IT resume writer J.M. Auron published guidance July 11 recommending that most technology professionals use reverse chronological resume formats rather than functional or combination structures, citing recruiter expectations, applicant tracking system compatibility issues, and the importance of career progression visibility in technical hiring, according to a post on Quantum Tech Resumes.
TL;DR: IT resume writer with 15 years of experience advises against functional and combination resume formats for tech professionals, citing ATS parsing problems and recruiter suspicion, while recommending reverse chronological structure for clarity and compatibility.
Auron, who holds the Academy Certified Resume Writer credential and spent 15 years writing IT resumes plus prior headhunting experience, evaluated three resume format categories—reverse chronological, functional, and combination—and concluded that reverse chronological serves IT job seekers best in the majority of search scenarios.
Functional Resumes Signal Problems to Tech Recruiters
The functional resume format groups accomplishments by skill category before presenting chronological work history, a structure intended to minimize visibility of employment gaps or career pivots. Auron stated that technology hiring managers recognize the format as a red flag. “The format signals, almost universally, that there’s something in the chronology the candidate doesn’t want you to find quickly,” Auron wrote in the July 11 post. “That suspicion is often enough to move a resume to the bottom of the pile—or out of it entirely.”
Applicant tracking systems present a second obstacle. ATS platforms parse resumes around chronological data fields—employer names, job titles, employment dates, and responsibilities—and functional resumes that minimize or bury that structure can produce mangled candidate profiles visible to recruiters, Auron noted. The writer added that technology recruiters specifically need chronological context: where candidates gained AWS experience, at what company scale, and how recently, rather than skill lists alone.
Auron recommended functional resumes only as a last resort for candidates whose reverse chronological format “genuinely cannot support your goals,” a scenario the writer described as rare in IT careers.

Combination Format Creates Navigation Problems
Combination resumes pair skills sections with scaled-down chronological employment listings, an approach Auron described as producing “the drawbacks of both formats and the benefits of neither.” The writer cited two specific problems: recruiters skip the skills section, fail to locate required information in the abbreviated chronological section, then navigate back to skills and attempt to match them to employers—a process Auron characterized as “too time-consuming and frustrating” unless the role is highly specialized with few applicants.
Redundancy compounds the navigation issue. “Given the nature of the approach, it’s almost impossible not to repeat similar skills and accomplishments in both sections,” Auron wrote. “That takes up valuable space, and it’s tedious to read.”

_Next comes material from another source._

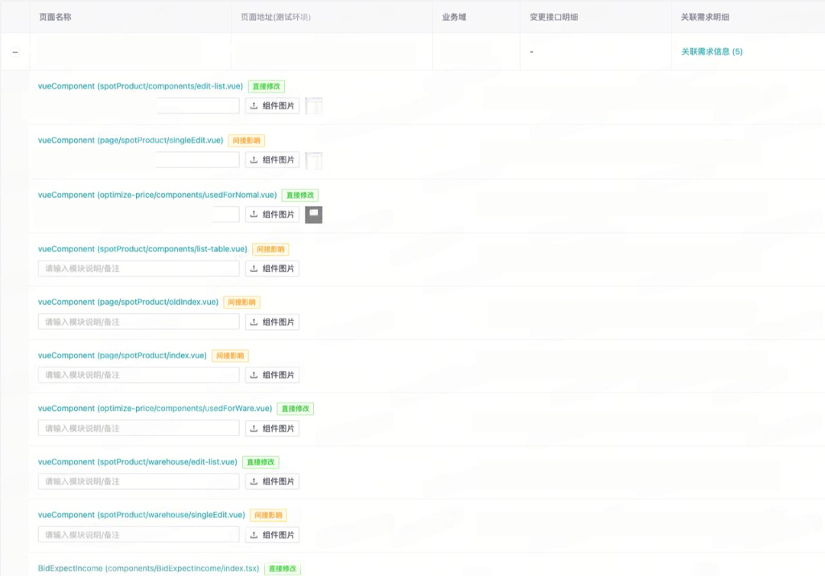
Task: Click the 间接影响 tag on spotProduct/components/list-table.vue
Action: point(270,249)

Reverse Chronological Meets Recruiter Expectations
The reverse chronological format lists employment history from most recent backward, presenting responsibilities and accomplishments under each position. Auron cited three advantages: clarity of career phase visibility, contextual framing for accomplishments, and alignment with recruiter scanning habits. “Recruiters and hiring managers are used to seeing them and reading them—so scanning for relevant information is quicker and easier,” the writer stated.
The post noted that reverse chronological resumes still require strong execution—accomplishment focus rather than duty lists, strategic positioning of strongest material, and readability—to succeed in competitive IT hiring. Auron’s guidance aligns with best resume builders that default to chronological templates for technology roles.
Context and Outlook
The recommendation against functional and combination formats reflects broader hiring market mechanics where ATS parsing accuracy and recruiter time constraints favor standardized document structures. Technology hiring managers reviewing dozens of applications per open role typically spend 30 seconds on initial resume scans, according to Auron’s estimate, making format familiarity a functional advantage for candidates.
The advice carries particular weight for mid-career IT professionals navigating resume red flags that block applications, where format choice can either mitigate or boost screening concerns. While employment gap stigma has decreased in 2026 hiring markets, functional resume adoption still signals evasion to technical recruiters accustomed to parsing career arcs through infrastructure migrations, platform upgrades, and team scaling patterns visible only in chronological context.
Auron’s 15-year IT resume writing practice provides specialized insight into technology hiring norms that differ from generalist career guidance. The post did not address hybrid remote workers, contract-heavy career paths, or open-source contributors whose work history may not fit traditional employment chronology—scenarios where format adaptation may still serve candidates despite the general recommendation.